あの先輩が容疑者ですか? 新人ナース鈴の事件簿 
「さっきのタカネさんのお嫁さんのご希望だけどね、ケアマネさんとかへの連絡をお願い。林さん、だいたい分かるようになってきたでしょ? 私のほうもだいたいシステムには慣れたけど、アセスメントと今月の報告書はやらせてもらおうかな。記録はどうする?」

 信号が替わり、白い軽自動車は滑らかに滑り出す。
 凹凸の多い山間部の舗装道路は対向車も後続車も少なく、こんなに優しい運転をする車は珍しかった。少なくとも、鈴は乗せてもらったことがない。

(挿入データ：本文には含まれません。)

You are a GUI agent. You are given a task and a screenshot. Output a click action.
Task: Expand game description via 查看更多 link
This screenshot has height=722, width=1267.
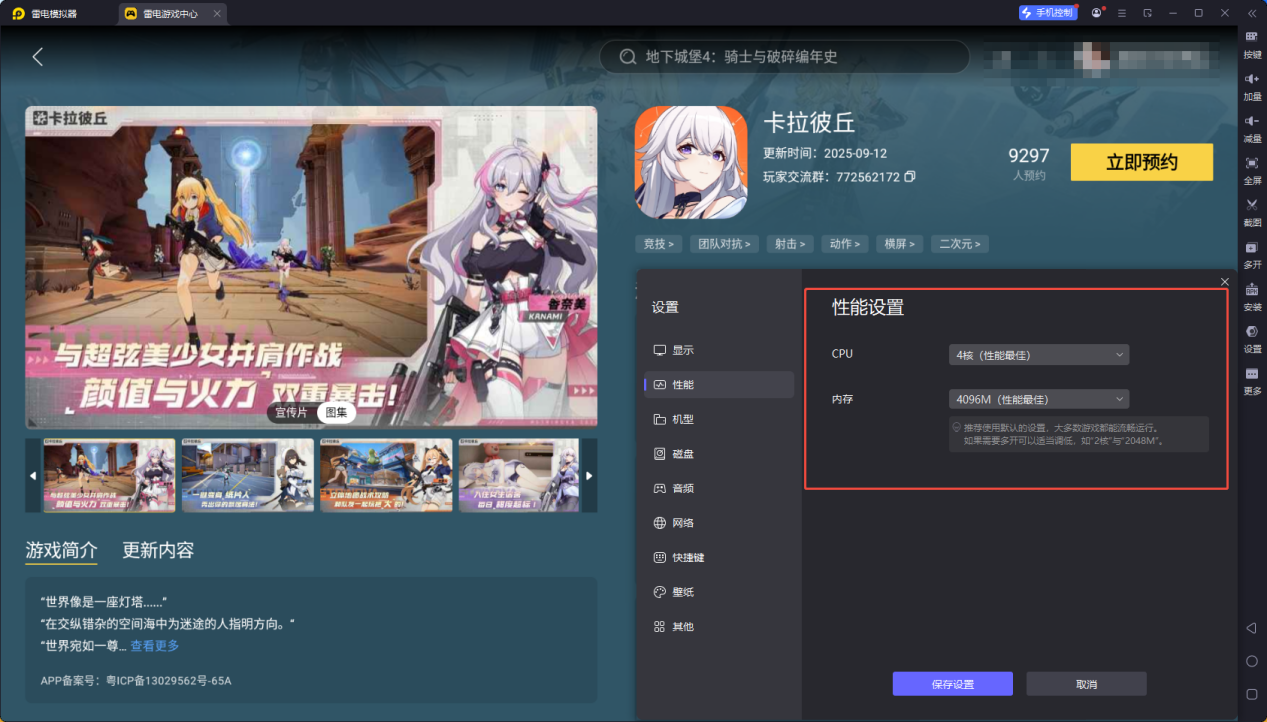156,645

「もち、あたしがやります! あのところで清世先輩、今週末のご予定は? うち、ほんとに——」

「あー、ありがとう、ごめんね。今週は雪道タイヤを見に行ったりするから」

 清世は申し訳なさそうに、チラッと助手席を見た。薄化粧の彼女はマスカラは付けていないようだけれど、睫毛が長い。その睫毛は、すぐに正面を向き、少し伏せられた。

 タイヤを買うなんて、二日がかりで取り組むようなことではないだろうけど、見に行ったり——の「たり」に彼女の本心が現されている。鈴は、気付かないふりをして、明るく笑う。

「もー、清世さん、雪道タイヤって、どこのお爺ちゃんですか! 最近聞いたことないですよーその単語。スタッドレスって言ってください。笑えるから」

「そう? 利用者さんたちがよく心配してくれるから」

「お爺ちゃんお婆ちゃんたちの喋り方でそのまま清世先輩が話しちゃったてたら、すっごく笑えます」

「だってみんな方言じゃない? 真似した方が良いと思うんだよね」

「ええ——勿論です」

 雪道タイヤは方言ではないけれど。

「林さんも、そんなかしこまらなくてもいいのに」
「はあ」
「あと、清世先輩ってのはちょっと。苗字でいいからね」

 周囲をかしこまらせるくらい真面目な雰囲気を放っているくせに、それに気づかない清世。そんな彼女が車を停めて歩き出す姿を見つめて瞬きしながら、鈴は「清世先輩、面白すぎる」と呟く。

 一秒ほど遅れて時間が押していることに気付いた鈴は、慌てて訪問バッグを掴んで彼女の後を追いかけた。